Britain's Biggest Hoarders
Posted Tuesday 6 November 2012
We all know somebody who collects things or has a house full of clutter, but there’s a fine line between having lots of stuff and being a compulsive hoarder.
This programme explored the reasons that can lead to a person being unable to part with anything and went on to show that help is available for sufferers. Hoarding carries a lot of stigma, and because it’s usually such an untidy and noticeable problem the hoarder is often dismissed as ‘the local eccentric’ or becomes the target of abuse and bullying from their neighbours.
As usual, the public at large can be quick to judge and condemn without eaven knowing that the person living with all the mess is suffering from a crippling mental illness.
Hoarding can be triggered by many things – the loss of a loved one, memories of an unhappy childhood or a time of having very little can prompt the sufferer to keep everything they have ever owned. Daily life can become extremely difficult as the home slowly fills up with assorted items and rubbish - packaging which would be discarded as a matter of course in most households - is kept by the hoarder, just in case it has a use in the future. The more stuff a person accumulates, the harder it becomes for them to find a way out of their lifestyle.

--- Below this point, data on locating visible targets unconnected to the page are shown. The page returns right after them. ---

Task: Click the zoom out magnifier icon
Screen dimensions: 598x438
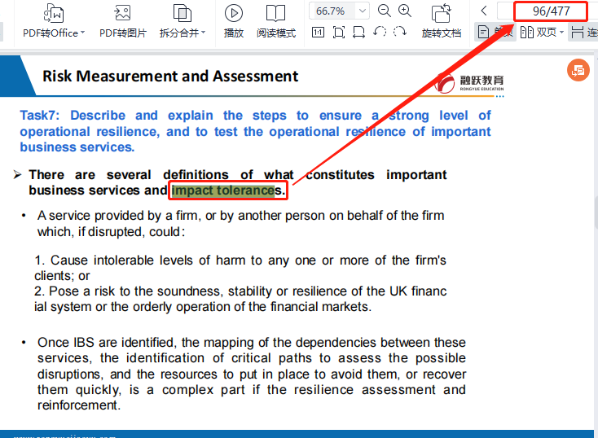Action: [x=385, y=11]
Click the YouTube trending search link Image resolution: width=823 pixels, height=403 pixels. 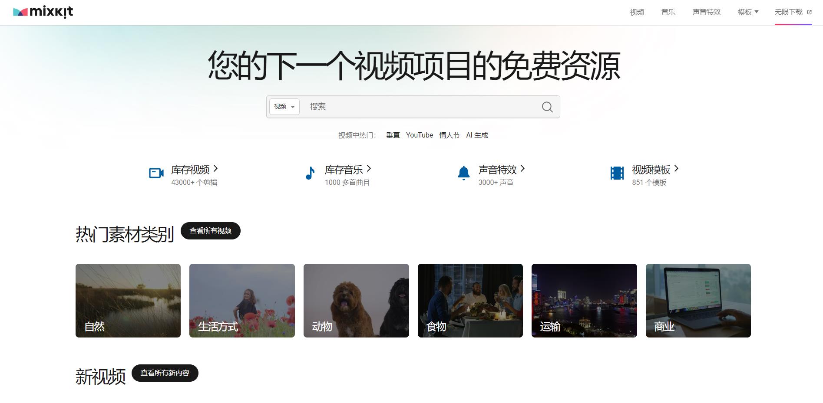coord(419,135)
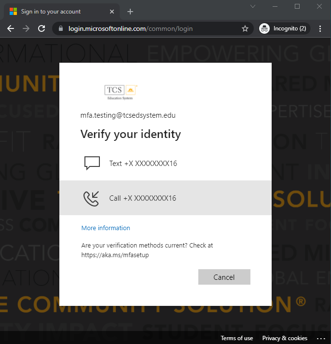Open the Terms of use link

coord(236,338)
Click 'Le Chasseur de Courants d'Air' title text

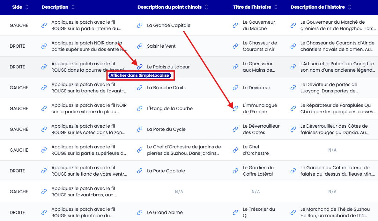[260, 46]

I like to have things around me. Familiar belongings make me feel content, reassured and secure. I’ve got several collections that I add to regularly, but fortunately I am able to limit myself and from time to time I have a good sort-out which benefits me, my home and the local Mind shop too. However I can see how easy it would be to cross the fine line between ‘collector’ and ‘hoarder’.

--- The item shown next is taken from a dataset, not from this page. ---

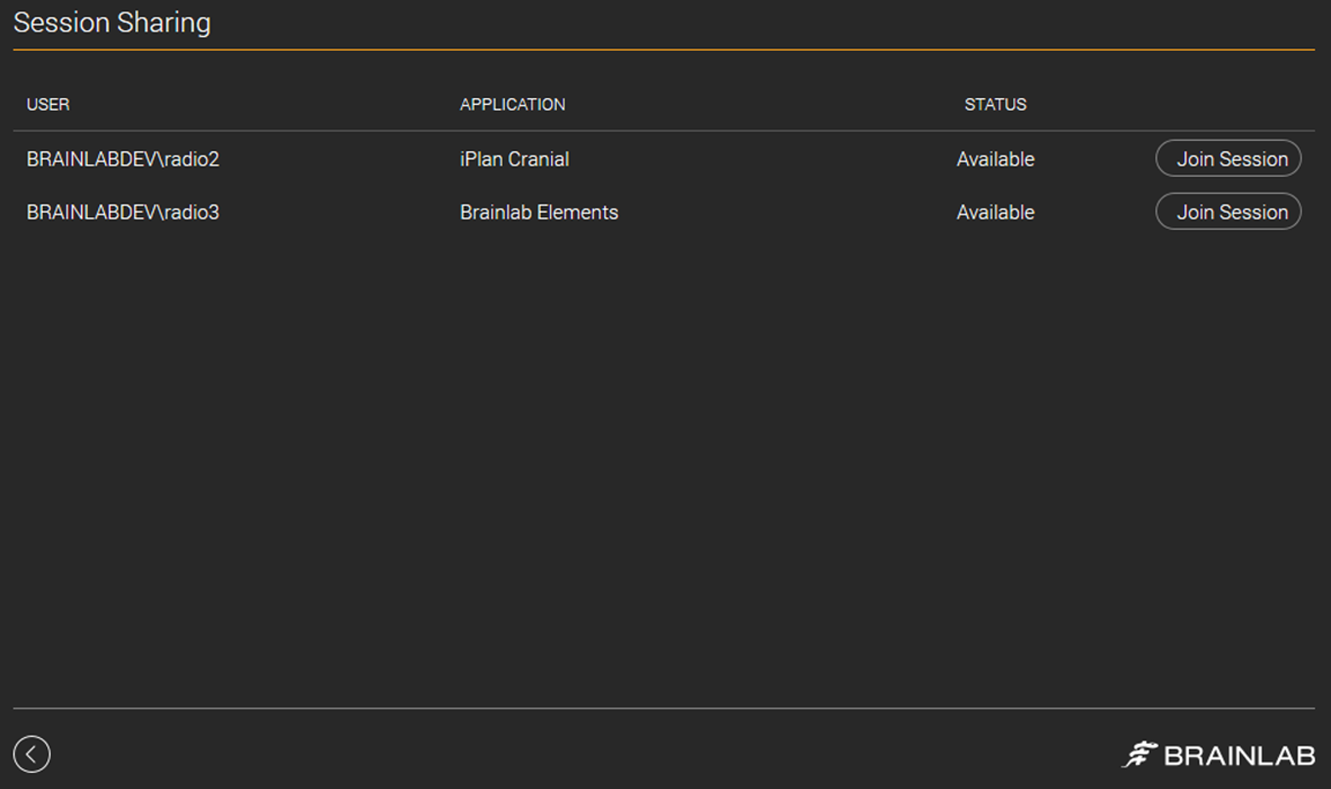Click the Brainlab logo

tap(1218, 755)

A few years ago I started to collect knitting yarn. I have always been an avid crafter, but usually bought just enough supplies for each project. Unable to resist a bargain I would wander around the local charity shops buying a ball of wool here, a cone or two of yarn there, a bargain bag of assorted knitting needles....you get the idea. After a while my stash had grown to huge proportions and despite my best attempts to organise and keep it tidy it was taking over the spare room. I was getting totally overwhelmed but I still kept accumulating.
Depression makes people do irrational things. The act of finding a bargain, buying it and taking it home would give me a little burst of joy, but this would soon be replaced with minor panic as I wondered where my latest purchase would be stored. From time to time some balls of wool would be bagged up and given away but it made barely a dent in the mountain of yarn. I knew that I would never, ever need or even be able to knit all of this colossal quantity and sometimes I could hardly bear to look at it.

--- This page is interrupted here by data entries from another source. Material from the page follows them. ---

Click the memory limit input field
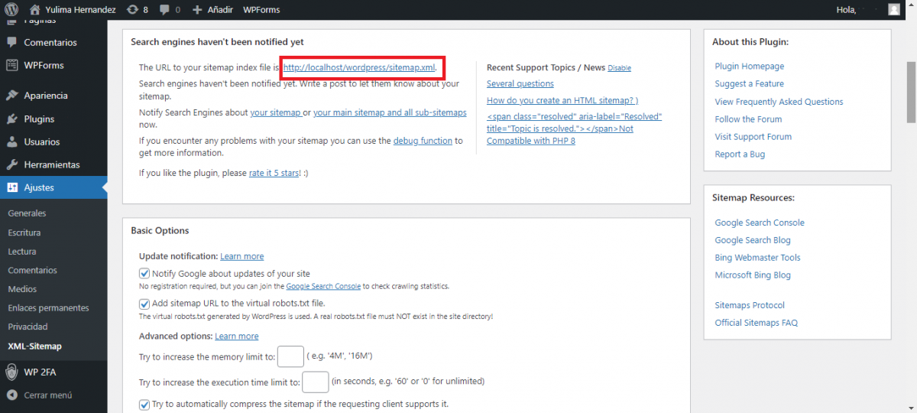The height and width of the screenshot is (413, 917). coord(290,356)
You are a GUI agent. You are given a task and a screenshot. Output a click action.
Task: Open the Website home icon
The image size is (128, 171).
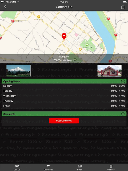[111, 166]
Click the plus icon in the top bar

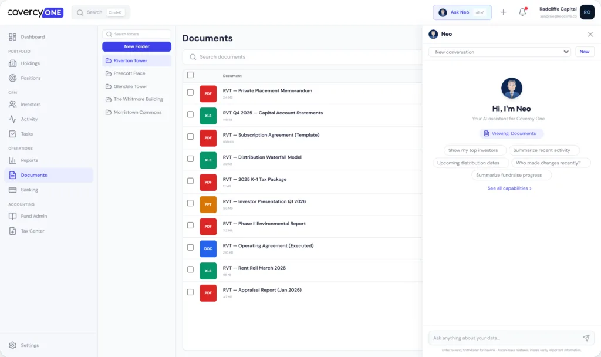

The turning point came earlier this year when I moved house. There was just too much to keep so I set to work and chose a tiny amount of favourite yarns, and the rest was put into large storage bags. About half was given away, and the remainder went into storage and is slowly being batched up and sent to new homes.
There’s always a mental struggle as I sort through my treasures but I tell myself that a new house means a fresh start, and by tackling it one storage bag at a time it is more manageable. The bags are stacked neatly at a relative’s house and I fetch one every few weeks. The mountain is shrinking in size and should be completely gone by next spring, and my relative will have her spare room back!
Britain’s Biggest Hoarders was a sensitive portrayal of how easily a minor obsession can turn into an all-consuming mental illness. Thankfully I managed to move on before my collecting reached crisis point, but before you moan about the neighbour with a garden full of junk why not see if they would like some help to get organised? Not only will it clear their surroundings it will help to improve their mental health, which is the biggest benefit of all.